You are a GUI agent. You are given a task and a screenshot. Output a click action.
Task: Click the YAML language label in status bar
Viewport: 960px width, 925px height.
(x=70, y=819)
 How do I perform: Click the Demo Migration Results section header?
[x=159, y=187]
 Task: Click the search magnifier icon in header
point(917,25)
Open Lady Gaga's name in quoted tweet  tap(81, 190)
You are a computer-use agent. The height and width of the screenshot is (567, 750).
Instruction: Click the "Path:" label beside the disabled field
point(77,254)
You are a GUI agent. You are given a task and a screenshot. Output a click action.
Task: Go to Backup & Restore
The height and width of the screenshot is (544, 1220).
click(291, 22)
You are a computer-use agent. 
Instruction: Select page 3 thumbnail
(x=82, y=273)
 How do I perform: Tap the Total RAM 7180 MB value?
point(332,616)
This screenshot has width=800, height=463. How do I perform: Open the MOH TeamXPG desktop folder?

***

* _What is needed_: What is needed is the number of lines in the records that contain the string "Open", stated with nothing else.

* _Answer to the exercise_: 2